═══ Stored data ═══
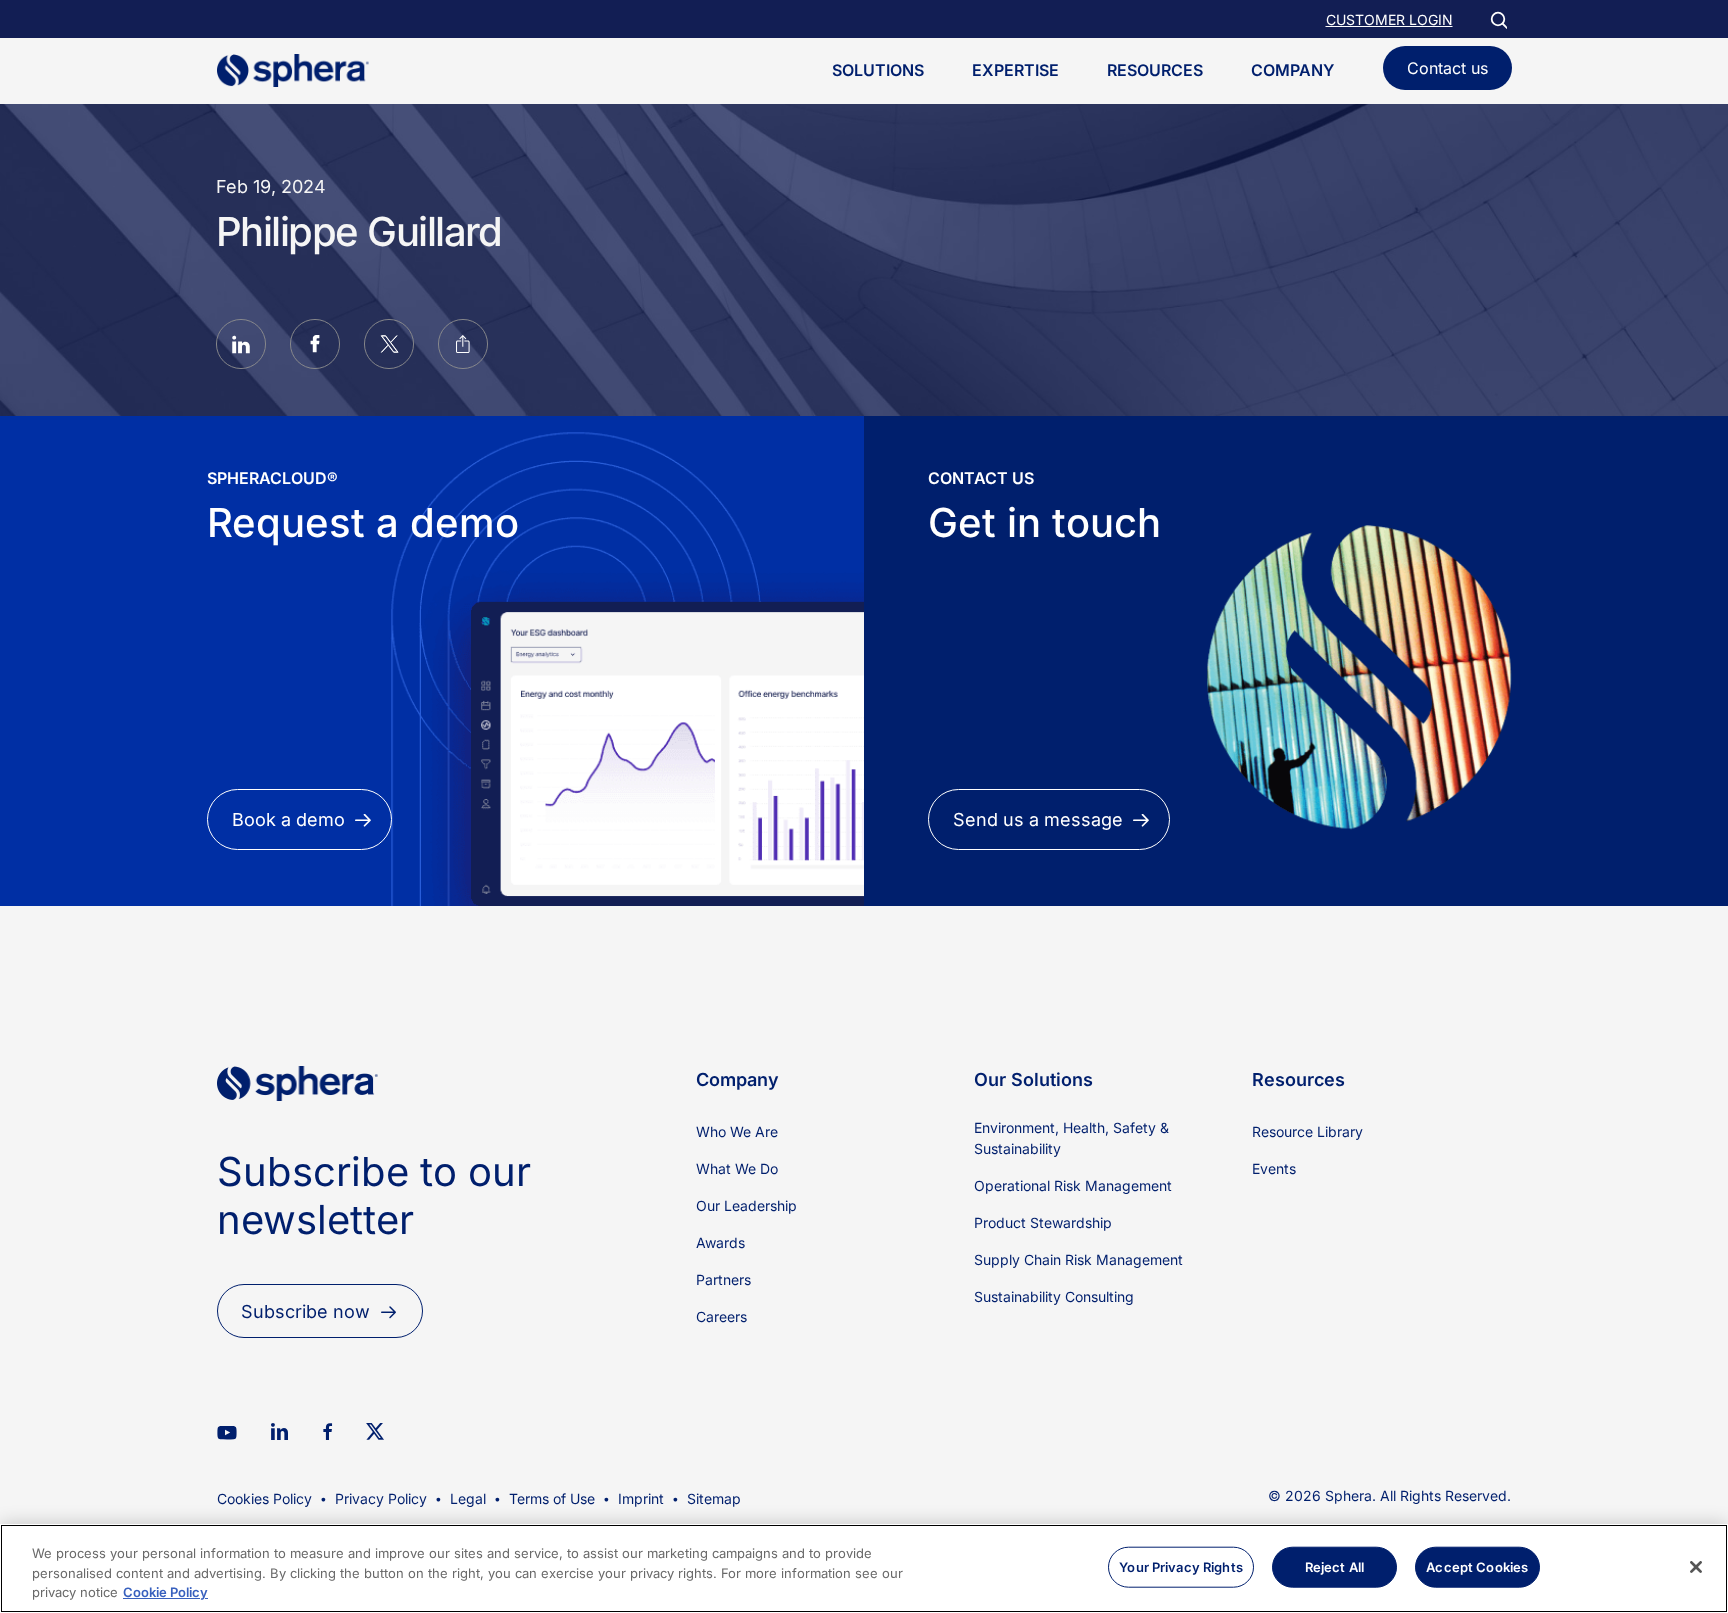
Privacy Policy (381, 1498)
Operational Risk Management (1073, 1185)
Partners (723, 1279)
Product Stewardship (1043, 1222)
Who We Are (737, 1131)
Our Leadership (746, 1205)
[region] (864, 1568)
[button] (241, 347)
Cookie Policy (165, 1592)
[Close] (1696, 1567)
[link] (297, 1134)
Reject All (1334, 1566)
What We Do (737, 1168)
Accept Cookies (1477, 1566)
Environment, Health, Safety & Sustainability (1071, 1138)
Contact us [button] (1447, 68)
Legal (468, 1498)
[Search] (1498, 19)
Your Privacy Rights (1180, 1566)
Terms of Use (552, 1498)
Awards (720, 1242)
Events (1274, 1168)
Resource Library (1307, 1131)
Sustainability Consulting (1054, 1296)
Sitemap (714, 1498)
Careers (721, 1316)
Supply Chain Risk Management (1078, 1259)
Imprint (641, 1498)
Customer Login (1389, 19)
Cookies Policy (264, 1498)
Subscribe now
═══
> Work item: The lines to write out run from the one with "Imprint (641, 1498)" through the end of the records. Give them exactly, and only them.

> Reply:
Imprint (641, 1498)
Customer Login (1389, 19)
Cookies Policy (264, 1498)
Subscribe now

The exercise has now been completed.